### Record excerpts
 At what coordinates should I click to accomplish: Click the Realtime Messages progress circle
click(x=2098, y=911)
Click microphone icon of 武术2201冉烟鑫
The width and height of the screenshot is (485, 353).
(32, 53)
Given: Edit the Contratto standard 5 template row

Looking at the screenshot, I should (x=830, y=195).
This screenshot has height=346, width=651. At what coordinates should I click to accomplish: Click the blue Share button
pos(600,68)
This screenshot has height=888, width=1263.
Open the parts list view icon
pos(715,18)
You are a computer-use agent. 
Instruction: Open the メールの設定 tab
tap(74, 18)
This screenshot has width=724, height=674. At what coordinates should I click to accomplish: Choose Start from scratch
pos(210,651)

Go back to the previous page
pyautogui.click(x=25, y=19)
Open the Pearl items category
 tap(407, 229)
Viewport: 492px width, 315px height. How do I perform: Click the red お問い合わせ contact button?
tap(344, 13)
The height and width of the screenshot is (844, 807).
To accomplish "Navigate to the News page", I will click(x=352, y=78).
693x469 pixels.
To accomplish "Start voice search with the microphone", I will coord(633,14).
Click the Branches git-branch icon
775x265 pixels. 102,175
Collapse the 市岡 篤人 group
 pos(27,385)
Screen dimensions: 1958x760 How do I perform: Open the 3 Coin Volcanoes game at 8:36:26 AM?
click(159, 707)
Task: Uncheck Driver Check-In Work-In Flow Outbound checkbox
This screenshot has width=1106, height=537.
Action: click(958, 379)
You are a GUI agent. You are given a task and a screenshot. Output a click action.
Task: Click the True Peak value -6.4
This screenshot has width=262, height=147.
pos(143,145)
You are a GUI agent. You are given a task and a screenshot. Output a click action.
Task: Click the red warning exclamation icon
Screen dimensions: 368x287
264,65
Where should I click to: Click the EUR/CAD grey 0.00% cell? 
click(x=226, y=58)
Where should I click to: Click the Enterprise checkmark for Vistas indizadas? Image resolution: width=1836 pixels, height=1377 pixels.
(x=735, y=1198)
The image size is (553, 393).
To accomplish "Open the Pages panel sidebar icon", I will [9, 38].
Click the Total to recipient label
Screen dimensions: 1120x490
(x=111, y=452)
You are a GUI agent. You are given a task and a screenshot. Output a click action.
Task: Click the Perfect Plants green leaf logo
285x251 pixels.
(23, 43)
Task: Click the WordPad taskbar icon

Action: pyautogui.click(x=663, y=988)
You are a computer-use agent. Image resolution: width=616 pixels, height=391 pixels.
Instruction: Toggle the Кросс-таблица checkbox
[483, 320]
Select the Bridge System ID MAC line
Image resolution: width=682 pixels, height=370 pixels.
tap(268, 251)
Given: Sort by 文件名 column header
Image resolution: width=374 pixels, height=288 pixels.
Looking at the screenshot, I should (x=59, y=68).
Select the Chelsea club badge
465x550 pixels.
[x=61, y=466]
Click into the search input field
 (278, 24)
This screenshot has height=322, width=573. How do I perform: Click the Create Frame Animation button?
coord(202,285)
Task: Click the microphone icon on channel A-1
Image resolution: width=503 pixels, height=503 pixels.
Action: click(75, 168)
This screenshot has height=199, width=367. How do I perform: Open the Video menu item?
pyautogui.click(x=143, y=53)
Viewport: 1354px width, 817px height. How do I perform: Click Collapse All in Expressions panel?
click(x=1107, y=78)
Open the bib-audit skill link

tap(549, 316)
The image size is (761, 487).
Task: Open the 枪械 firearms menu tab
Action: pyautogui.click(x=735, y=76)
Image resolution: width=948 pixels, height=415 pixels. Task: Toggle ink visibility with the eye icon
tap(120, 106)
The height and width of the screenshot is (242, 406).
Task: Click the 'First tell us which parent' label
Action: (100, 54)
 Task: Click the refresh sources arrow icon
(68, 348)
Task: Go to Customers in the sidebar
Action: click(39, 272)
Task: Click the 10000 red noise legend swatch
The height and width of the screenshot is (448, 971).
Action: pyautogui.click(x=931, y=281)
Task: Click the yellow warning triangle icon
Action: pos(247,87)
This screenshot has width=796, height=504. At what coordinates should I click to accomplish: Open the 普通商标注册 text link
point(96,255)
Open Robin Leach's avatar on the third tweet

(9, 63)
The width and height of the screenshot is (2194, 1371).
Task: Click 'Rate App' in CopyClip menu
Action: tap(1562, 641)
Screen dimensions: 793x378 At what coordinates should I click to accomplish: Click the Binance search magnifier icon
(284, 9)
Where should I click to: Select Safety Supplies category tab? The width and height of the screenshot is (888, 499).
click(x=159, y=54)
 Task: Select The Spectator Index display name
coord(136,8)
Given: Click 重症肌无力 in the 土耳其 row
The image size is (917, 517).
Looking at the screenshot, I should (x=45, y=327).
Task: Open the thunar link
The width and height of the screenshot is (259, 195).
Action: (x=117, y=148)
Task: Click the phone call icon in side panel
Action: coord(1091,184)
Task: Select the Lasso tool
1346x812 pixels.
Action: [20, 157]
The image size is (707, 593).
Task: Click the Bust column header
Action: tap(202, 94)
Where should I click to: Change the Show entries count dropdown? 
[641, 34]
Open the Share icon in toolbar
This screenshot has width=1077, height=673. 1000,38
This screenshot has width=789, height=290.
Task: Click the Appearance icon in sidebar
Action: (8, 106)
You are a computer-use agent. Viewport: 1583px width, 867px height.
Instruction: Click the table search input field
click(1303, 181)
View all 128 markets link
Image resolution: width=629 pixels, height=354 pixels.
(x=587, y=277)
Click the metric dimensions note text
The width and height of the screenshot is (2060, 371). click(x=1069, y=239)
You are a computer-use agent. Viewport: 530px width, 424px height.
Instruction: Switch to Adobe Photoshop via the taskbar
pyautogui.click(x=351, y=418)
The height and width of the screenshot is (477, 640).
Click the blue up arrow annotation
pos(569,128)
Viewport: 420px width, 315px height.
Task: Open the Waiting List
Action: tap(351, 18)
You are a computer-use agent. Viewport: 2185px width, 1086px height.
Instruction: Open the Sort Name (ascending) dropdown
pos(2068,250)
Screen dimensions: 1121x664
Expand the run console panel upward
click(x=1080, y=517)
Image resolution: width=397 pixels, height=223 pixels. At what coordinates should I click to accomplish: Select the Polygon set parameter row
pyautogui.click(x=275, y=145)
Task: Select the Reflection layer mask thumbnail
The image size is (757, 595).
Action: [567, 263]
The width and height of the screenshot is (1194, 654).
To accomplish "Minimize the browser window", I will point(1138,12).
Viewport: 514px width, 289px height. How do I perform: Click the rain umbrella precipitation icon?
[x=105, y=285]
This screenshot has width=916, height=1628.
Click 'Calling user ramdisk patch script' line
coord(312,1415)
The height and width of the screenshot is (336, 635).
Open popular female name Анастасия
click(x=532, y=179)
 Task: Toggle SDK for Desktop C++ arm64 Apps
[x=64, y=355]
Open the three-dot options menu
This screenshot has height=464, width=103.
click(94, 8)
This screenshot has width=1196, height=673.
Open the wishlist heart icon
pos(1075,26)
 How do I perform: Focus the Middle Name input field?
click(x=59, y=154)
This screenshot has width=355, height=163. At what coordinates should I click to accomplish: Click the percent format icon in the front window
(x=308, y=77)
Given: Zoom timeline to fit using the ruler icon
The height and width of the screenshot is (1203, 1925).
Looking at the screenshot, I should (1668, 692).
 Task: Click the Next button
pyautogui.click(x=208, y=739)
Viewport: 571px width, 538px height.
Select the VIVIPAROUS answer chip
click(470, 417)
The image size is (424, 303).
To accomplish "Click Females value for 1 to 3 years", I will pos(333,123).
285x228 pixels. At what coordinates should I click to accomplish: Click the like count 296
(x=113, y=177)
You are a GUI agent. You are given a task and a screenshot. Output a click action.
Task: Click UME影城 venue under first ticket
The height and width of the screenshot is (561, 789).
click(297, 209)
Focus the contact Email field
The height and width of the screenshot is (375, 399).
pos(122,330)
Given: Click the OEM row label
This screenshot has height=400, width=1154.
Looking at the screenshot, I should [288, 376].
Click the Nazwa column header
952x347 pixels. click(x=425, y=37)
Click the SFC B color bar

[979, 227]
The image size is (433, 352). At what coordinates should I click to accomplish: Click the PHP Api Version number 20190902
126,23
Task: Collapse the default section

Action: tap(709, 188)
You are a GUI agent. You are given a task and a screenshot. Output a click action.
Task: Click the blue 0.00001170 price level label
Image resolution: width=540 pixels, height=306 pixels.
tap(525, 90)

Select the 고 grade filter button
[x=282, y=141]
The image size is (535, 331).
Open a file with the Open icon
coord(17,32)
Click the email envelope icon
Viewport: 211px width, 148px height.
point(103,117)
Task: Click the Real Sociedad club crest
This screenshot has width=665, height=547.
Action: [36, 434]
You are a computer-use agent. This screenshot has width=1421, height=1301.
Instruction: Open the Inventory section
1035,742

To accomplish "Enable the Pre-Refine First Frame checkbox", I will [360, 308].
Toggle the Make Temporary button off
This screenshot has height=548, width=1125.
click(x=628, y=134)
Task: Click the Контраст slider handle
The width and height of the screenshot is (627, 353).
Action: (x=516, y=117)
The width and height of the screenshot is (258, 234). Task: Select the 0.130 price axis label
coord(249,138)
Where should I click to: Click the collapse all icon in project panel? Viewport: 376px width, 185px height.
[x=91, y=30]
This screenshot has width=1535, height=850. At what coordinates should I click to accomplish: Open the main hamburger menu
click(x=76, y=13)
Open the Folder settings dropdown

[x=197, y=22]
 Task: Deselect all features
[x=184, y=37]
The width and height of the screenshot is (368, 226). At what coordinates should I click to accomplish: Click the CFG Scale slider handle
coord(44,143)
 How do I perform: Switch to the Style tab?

### Exercise
Convert the part of the rows that opens with the line containing "The height and width of the screenshot is (477, 640)." and closes with the line containing "click(94, 8)" into a JSON list of strings, one string per line, leaving out blank lines.

### Full answer
[
  "The height and width of the screenshot is (477, 640).",
  "Click the blue up arrow annotation",
  "pos(569,128)",
  "Viewport: 420px width, 315px height.",
  "Task: Open the Waiting List",
  "Action: tap(351, 18)",
  "You are a computer-use agent. Viewport: 2185px width, 1086px height.",
  "Instruction: Open the Sort Name (ascending) dropdown",
  "pos(2068,250)",
  "Screen dimensions: 1121x664",
  "Expand the run console panel upward",
  "click(x=1080, y=517)",
  "Image resolution: width=397 pixels, height=223 pixels. At what coordinates should I click to accomplish: Select the Polygon set parameter row",
  "pyautogui.click(x=275, y=145)",
  "Task: Select the Reflection layer mask thumbnail",
  "The image size is (757, 595).",
  "Action: [567, 263]",
  "The width and height of the screenshot is (1194, 654).",
  "To accomplish \"Minimize the browser window\", I will point(1138,12).",
  "Viewport: 514px width, 289px height. How do I perform: Click the rain umbrella precipitation icon?",
  "[x=105, y=285]",
  "This screenshot has width=916, height=1628.",
  "Click 'Calling user ramdisk patch script' line",
  "coord(312,1415)",
  "The height and width of the screenshot is (336, 635).",
  "Open popular female name Анастасия",
  "click(x=532, y=179)",
  " Task: Toggle SDK for Desktop C++ arm64 Apps",
  "[x=64, y=355]",
  "Open the three-dot options menu",
  "This screenshot has height=464, width=103.",
  "click(94, 8)"
]